What the exercise asks:
Reproduce the following data word for word, keeping every line as it appears.

[Items in a dataset]
⁂
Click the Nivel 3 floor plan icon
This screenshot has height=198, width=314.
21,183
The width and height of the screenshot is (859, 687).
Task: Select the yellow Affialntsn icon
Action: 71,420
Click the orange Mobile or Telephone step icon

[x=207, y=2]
⁂
Expected answer:
Click the Nivel 3 floor plan icon
This screenshot has height=198, width=314.
21,183
The width and height of the screenshot is (859, 687).
Task: Select the yellow Affialntsn icon
Action: 71,420
Click the orange Mobile or Telephone step icon

[x=207, y=2]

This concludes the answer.